Rewrite every line of the data below as a Markdown table with two columns, Row and Line. Put a running number under Row and the text of each line under Line, and leave out blank lines.

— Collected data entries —
►
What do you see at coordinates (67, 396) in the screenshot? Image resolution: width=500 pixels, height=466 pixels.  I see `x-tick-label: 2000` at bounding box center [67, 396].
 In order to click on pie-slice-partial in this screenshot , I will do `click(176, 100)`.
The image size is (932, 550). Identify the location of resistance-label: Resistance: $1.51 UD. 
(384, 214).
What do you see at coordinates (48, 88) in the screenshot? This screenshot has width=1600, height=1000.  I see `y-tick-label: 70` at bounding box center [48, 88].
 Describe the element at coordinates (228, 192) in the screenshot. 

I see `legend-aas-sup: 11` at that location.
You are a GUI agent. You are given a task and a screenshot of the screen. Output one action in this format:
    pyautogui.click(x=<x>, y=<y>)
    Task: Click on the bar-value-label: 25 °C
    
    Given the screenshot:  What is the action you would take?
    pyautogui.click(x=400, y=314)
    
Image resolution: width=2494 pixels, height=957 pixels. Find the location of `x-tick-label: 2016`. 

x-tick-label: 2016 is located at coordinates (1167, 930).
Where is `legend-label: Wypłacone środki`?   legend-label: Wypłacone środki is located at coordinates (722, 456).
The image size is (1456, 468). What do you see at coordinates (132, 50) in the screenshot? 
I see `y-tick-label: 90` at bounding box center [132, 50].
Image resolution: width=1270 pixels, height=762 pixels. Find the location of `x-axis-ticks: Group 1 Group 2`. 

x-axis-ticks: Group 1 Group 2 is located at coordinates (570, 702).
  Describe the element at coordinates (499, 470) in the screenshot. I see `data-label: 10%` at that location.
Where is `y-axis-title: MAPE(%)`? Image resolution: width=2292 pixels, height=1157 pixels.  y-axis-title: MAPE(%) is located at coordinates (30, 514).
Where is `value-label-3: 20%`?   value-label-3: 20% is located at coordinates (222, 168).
◄
— Reply to the task —
| Row | Line |
|---|---|
| 1 | What do you see at coordinates (67, 396) in the screenshot? Image resolution: width=500 pixels, height=466 pixels.  I see `x-tick-label: 2000` at bounding box center [67, 396]. |
| 2 |  In order to click on pie-slice-partial in this screenshot , I will do `click(176, 100)`. |
| 3 | The image size is (932, 550). Identify the location of resistance-label: Resistance: $1.51 UD.  |
| 4 | (384, 214). |
| 5 | What do you see at coordinates (48, 88) in the screenshot? This screenshot has width=1600, height=1000.  I see `y-tick-label: 70` at bounding box center [48, 88]. |
| 6 |  Describe the element at coordinates (228, 192) in the screenshot.  |
| 7 | I see `legend-aas-sup: 11` at that location. |
| 8 | You are a GUI agent. You are given a task and a screenshot of the screen. Output one action in this format: |
| 9 |     pyautogui.click(x=<x>, y=<y>) |
| 10 |     Task: Click on the bar-value-label: 25 °C |
| 11 |     Given the screenshot:  What is the action you would take? |
| 12 |     pyautogui.click(x=400, y=314) |
| 13 | Image resolution: width=2494 pixels, height=957 pixels. Find the location of `x-tick-label: 2016`.  |
| 14 | x-tick-label: 2016 is located at coordinates (1167, 930). |
| 15 | Where is `legend-label: Wypłacone środki`?   legend-label: Wypłacone środki is located at coordinates (722, 456). |
| 16 | The image size is (1456, 468). What do you see at coordinates (132, 50) in the screenshot?  |
| 17 | I see `y-tick-label: 90` at bounding box center [132, 50]. |
| 18 | Image resolution: width=1270 pixels, height=762 pixels. Find the location of `x-axis-ticks: Group 1 Group 2`.  |
| 19 | x-axis-ticks: Group 1 Group 2 is located at coordinates (570, 702). |
| 20 |   Describe the element at coordinates (499, 470) in the screenshot. I see `data-label: 10%` at that location. |
| 21 | Where is `y-axis-title: MAPE(%)`? Image resolution: width=2292 pixels, height=1157 pixels.  y-axis-title: MAPE(%) is located at coordinates (30, 514). |
| 22 | Where is `value-label-3: 20%`?   value-label-3: 20% is located at coordinates (222, 168). |